Tra 250 e 4,000 Hz, la soglia del riflesso di attenuazione è di circa 80 decibel (dB) al di sopra della soglia uditiva e aumenta di circa 0.6 dB/dB all'aumentare dell'intensità di stimolazione. La sua latenza è di 150 ms alla soglia e di 24-35 ms in presenza di stimoli intensi. A frequenze inferiori alla risonanza naturale dell'orecchio medio, la contrazione dei muscoli dell'orecchio medio attenua la trasmissione del suono di circa 10 dB. A causa della sua latenza, il riflesso di attenuazione fornisce una protezione adeguata dal rumore generato a velocità superiori a due o tre al secondo, ma non dal rumore impulsivo discreto.

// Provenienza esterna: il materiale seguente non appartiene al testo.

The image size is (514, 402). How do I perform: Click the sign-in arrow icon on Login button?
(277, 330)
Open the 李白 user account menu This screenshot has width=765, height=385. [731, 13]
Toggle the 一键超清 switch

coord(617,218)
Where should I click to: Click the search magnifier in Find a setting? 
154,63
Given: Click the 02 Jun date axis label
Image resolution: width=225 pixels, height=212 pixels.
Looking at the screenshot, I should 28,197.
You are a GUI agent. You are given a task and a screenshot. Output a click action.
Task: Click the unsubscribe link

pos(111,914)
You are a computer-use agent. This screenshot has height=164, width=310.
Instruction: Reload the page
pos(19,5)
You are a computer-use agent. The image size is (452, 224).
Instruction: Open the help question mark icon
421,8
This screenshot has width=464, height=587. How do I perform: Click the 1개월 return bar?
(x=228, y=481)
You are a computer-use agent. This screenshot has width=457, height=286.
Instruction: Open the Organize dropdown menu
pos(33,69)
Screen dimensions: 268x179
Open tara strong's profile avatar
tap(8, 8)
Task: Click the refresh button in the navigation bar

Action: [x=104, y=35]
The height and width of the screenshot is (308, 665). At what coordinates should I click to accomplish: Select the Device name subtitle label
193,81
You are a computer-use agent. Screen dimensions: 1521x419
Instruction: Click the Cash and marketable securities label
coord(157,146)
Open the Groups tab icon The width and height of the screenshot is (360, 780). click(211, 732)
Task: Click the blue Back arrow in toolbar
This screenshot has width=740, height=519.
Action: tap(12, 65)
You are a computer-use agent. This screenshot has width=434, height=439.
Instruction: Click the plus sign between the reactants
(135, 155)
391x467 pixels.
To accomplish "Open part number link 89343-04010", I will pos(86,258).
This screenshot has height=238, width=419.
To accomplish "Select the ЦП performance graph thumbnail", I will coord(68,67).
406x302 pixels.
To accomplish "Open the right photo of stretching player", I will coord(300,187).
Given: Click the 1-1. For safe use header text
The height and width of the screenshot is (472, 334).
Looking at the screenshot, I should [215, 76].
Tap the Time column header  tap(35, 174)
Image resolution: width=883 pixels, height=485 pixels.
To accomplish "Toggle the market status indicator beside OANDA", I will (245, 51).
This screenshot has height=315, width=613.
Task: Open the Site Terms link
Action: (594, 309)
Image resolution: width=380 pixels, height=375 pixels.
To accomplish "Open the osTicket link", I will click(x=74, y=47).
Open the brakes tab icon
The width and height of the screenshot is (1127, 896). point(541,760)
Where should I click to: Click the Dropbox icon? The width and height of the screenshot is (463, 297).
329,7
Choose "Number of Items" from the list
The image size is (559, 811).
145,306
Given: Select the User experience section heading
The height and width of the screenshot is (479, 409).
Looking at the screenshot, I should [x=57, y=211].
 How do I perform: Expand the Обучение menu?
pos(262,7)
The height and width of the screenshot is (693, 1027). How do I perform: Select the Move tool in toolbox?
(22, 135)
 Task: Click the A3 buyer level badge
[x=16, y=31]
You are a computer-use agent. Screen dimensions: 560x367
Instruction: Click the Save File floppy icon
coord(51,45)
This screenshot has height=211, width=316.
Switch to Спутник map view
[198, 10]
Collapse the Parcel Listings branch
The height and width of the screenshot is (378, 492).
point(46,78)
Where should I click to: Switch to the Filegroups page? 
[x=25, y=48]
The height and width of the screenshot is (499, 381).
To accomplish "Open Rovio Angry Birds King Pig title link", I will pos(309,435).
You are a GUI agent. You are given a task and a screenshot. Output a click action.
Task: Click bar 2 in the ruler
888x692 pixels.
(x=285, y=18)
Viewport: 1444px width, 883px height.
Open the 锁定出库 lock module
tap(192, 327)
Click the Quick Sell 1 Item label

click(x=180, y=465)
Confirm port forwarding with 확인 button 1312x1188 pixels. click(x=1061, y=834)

La velocità con cui le onde sonore si propagano attraverso l'orecchio dipende dall'elasticità della membrana basilare. L'elasticità aumenta, e quindi la velocità dell'onda diminuisce, dalla base della coclea alla punta. Il trasferimento dell'energia di vibrazione alla membrana di Reissner e alla membrana basilare dipende dalla frequenza. Alle alte frequenze, l'ampiezza dell'onda è massima alla base, mentre per le frequenze più basse è massima alla punta. Pertanto, il punto di massima eccitazione meccanica nella coclea dipende dalla frequenza. Questo fenomeno è alla base della capacità di rilevare le differenze di frequenza. Il movimento della membrana basilare induce forze di taglio nella stereocilia delle cellule ciliate e innesca una serie di eventi meccanici, elettrici e biochimici responsabili della trasduzione meccanico-sensoriale e dell'elaborazione del segnale acustico iniziale. Le forze di taglio sulla stereocilia provocano l'apertura dei canali ionici nelle membrane cellulari, modificando la permeabilità delle membrane e consentendo l'ingresso di ioni potassio nelle cellule. Questo afflusso di ioni di potassio provoca la depolarizzazione e la generazione di un potenziale d'azione.

I neurotrasmettitori liberati alla giunzione sinaptica delle cellule ciliate interne a seguito della depolarizzazione innescano impulsi neuronali che viaggiano lungo le fibre afferenti del nervo uditivo verso i centri superiori. L'intensità della stimolazione uditiva dipende dal numero di potenziali d'azione per unità di tempo e dal numero di cellule stimolate, mentre la frequenza percepita del suono dipende dalle specifiche popolazioni di fibre nervose attivate. Esiste una mappatura spaziale specifica tra la frequenza dello stimolo sonoro e la sezione della corteccia cerebrale stimolata.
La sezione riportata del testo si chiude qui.